● **Extrait du document**:
*-*-*

On connait la phrase historique de Christian Troadec : « les ministres bretons, quand ils sont à Paris, pensent comme des Parisiens ».
Formule qui s’applique parfaitement à Marylise Lebranchu, ministre de la Décentralisation et de la Fonction publique.
En décembre 2011, elle avait activement participé au complot des huit députés bretons qui avaient tenté de faire adopter un amendement facilitant le retour de la Loire-Atlantique dans le giron de la Bretagne.
La manoeuvre avait démarré en douce de manière à contourner l’obstacle Ayrault : les huit s’appelaient Lebranchu, Urvoas, Benoist, Hunault, De Rugy, Le Nay, Le Fur et Grall.
Une photo prise dans les jardins du Palais-Bourbon illustre ce grand moment d’unité bretonne (22 décembre 2011, Ouest France).
Mais, depuis, Marylise Lebranchu est devenue ministre. Ce qui change tout dans le comportement de la dame devenue, subitement, une grande prêtresse de la fusion entre la Bretagne et les Pays de la Loire. Rejoignant de ce fait le camp des anti-Le Drian.
Or, il se trouve que madame Lebranchu est non seulement député de Morlaix, mais encore conseiller régional de Bretagne. Lorsque la droite (Josselin de Rohan) dirigeait la Région, on sentait bien qu’en prendre la présidence la démangeait. Mais difficile d’être au four et au moulin lorsqu’on est ministre de de la Justice (gouvernement Jospin).
Elle se contentait donc, lors des sessions, de prononcer un speech, dès l’ouverture de la séance, histoire de montrer qu’elle existait, puis elle s’enfuyait vers ses responsabilités parisiennes.

*-*-*

● **Travail à faire**:
Recopiez fidèlement le passage de l'extrait sur Marylise Lebranchu, en commençant à « En décembre 2011, elle » et en terminant à « des anti-Le Drian. ».

[Entrées de texte et de localisation des items]

*-*-*

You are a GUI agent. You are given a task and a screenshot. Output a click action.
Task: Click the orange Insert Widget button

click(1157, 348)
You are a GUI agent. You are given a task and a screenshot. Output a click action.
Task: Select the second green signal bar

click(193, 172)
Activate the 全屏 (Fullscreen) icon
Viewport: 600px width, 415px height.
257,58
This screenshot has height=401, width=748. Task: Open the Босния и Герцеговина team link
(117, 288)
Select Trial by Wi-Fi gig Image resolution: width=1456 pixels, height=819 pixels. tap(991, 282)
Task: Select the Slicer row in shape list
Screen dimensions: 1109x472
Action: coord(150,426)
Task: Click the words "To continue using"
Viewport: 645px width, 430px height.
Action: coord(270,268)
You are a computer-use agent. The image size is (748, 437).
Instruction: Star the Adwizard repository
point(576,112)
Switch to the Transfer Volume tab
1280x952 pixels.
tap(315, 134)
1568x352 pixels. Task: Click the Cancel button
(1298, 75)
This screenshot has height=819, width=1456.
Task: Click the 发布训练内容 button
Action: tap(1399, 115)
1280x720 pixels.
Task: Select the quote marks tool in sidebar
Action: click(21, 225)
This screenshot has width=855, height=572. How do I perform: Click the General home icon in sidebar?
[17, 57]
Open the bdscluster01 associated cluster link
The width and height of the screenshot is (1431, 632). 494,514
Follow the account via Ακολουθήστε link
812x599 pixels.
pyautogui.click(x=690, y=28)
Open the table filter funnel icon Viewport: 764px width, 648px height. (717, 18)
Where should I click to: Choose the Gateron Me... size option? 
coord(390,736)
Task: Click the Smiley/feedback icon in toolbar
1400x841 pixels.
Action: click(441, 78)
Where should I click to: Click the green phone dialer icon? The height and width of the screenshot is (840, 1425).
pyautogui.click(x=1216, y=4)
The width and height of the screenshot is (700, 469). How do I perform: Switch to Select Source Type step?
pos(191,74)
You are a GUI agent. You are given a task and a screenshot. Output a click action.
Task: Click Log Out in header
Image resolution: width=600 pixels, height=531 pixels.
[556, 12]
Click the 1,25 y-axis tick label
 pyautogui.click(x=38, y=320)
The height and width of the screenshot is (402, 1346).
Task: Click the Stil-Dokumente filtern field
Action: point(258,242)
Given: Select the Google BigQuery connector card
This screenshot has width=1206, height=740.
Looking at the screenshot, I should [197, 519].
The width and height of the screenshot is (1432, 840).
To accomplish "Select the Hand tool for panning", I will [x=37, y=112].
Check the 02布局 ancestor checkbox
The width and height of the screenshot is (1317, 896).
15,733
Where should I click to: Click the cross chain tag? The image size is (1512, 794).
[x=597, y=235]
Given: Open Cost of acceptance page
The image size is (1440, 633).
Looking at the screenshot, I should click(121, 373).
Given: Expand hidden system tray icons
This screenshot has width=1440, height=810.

*-*-*

● **La solution**:
En décembre 2011, elle avait activement participé au complot des huit députés bretons qui avaient tenté de faire adopter un amendement facilitant le retour de la Loire-Atlantique dans le giron de la Bretagne.
La manoeuvre avait démarré en douce de manière à contourner l’obstacle Ayrault : les huit s’appelaient Lebranchu, Urvoas, Benoist, Hunault, De Rugy, Le Nay, Le Fur et Grall.
Une photo prise dans les jardins du Palais-Bourbon illustre ce grand moment d’unité bretonne (22 décembre 2011, Ouest France).
Mais, depuis, Marylise Lebranchu est devenue ministre. Ce qui change tout dans le comportement de la dame devenue, subitement, une grande prêtresse de la fusion entre la Bretagne et les Pays de la Loire. Rejoignant de ce fait le camp des anti-Le Drian.